Our little guy
This morning, I started a completely different post, one you will see sometime later. Our day took a turn that Dianne and I both knew was coming, but we had hoped maybe it would not. We had to help Enzo cross the rainbow bridge, and tonight, our hearts are broken. You know going into that relationship, inviting that pure soul into your home and your heart, that someday, there is a heavy price to pay. The loss we feel tonight is almost overwhelming, but I know, I KNOW that we would make the same choice again, knowing we would have to take this hurt today in exchange for the almost 16 years we had with him.
Enzo was born on New Year’s Eve 2003, so remembering his birthday was easy. His mother was a pure Jack Russell terrier, and his papa was a Dachshund-Bassett mix. Big front feet like a Bassett, short legs and a long back like a Dachshund, and though he stood only about eight inches at the shoulder, he was certain he was about 10’ tall and bullet-proof, which is kind of a combination personality of the Dachshund and the Jack Russell.

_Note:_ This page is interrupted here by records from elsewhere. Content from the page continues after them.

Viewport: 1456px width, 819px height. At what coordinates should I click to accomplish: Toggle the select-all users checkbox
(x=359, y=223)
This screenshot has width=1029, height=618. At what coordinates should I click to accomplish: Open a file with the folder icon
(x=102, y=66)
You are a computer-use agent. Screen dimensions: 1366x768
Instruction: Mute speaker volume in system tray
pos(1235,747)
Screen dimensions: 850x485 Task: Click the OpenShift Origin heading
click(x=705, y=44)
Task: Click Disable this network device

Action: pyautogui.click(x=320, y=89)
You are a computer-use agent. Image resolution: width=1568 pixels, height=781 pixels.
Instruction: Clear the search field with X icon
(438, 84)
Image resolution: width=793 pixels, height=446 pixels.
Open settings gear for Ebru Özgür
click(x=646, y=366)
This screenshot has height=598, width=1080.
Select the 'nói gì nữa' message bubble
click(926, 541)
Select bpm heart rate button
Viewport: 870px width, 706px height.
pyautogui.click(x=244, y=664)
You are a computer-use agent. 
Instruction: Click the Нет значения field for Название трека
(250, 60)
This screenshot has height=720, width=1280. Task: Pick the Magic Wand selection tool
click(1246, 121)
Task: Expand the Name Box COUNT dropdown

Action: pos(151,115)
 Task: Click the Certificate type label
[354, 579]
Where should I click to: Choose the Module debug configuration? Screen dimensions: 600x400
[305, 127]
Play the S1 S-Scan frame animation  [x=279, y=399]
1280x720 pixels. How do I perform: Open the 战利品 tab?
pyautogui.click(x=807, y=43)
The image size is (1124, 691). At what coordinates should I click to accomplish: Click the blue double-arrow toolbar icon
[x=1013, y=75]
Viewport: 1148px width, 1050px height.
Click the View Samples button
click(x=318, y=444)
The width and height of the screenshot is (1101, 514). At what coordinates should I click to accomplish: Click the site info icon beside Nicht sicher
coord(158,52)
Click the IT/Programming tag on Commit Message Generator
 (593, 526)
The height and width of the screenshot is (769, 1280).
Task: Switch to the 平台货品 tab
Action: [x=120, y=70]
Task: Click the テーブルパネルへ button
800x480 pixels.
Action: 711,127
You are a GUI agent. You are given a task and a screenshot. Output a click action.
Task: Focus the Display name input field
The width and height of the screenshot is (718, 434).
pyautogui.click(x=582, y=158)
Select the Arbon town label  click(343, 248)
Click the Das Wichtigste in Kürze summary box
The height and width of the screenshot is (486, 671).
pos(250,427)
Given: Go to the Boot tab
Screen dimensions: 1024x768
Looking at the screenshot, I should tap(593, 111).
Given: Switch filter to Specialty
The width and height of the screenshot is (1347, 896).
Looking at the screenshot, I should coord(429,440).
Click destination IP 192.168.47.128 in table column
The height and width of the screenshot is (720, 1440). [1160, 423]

We joined his pack on 5 Feb 2004, when he was but five weeks old. He was a member of his mama’s first litter, and she had rejected the puppies. His first humans brought him in to Dianne’s office because hand-feeding that many puppies is exhausting. I got a call about the cutest puppies. I resisted but knew it was futile [TNG reference!] We came home with all 2.2# of bouncing puppy.
We were new to pack life, and we made plenty of mistakes early on, but he forgave us every time and helped us be just a little better than we were. He loved stuffed animals. No, really, he loved them, and he thought all of them were his.
He loved to play fetch with his tennis balls, and it amazed me to no end his deep and full understanding of English. There isn’t anyone that loves the sun more than he did. At our house in Dawsonville, the morning sun came in the front, and he started each morning at the top of the stairs, and as the sun rose, he followed the warm spot down the stairs. Even if you never witnessed it, you knew where he spent time because of the dog hair in a diagonal line running down the stairs!
He was very treat-motivated and he liked praise, so training him was almost easy. Our crowd pleaser [ok, my mama may not have exactly qualified as a ‘crowd’] was dead dog. I loved to jerk your political chain, back when you could do that to folks without being unfriended, and no matter ‘your’ candidate, I would ask him: “Enzo, would you rather be [John Kerry/George Bush/whoever] or a dead dog?” and from a standing position, he would flop right over!
For the first two months, we were inseparable. Mainly because I had been unemployed for far too long, we got to spend all of our time together. After his first vet visit with inoculations, we came home. He went straight to his food dish, and ate every bite. That was unusual for him; he did not have a voracious appetite, at least not back then, so he always had food in his bowl. He finished eating, and immediately grabbed his tennis ball and brought it to me. I sat in the floor and threw the ball a few times. After retrieving and bringing it to me several times, he dropped the ball and climbed up in my lap. He looked at me with those sweet, peer-into-your-soul eyes… and promptly puked the entire contents of his stomach all over me!
There are so many anecdotes, so many memories. I lack the words to write it all and make it interesting to read, but what I can tell you is this: He will be missed. We love you, buddy. See you on the other side of the bridge.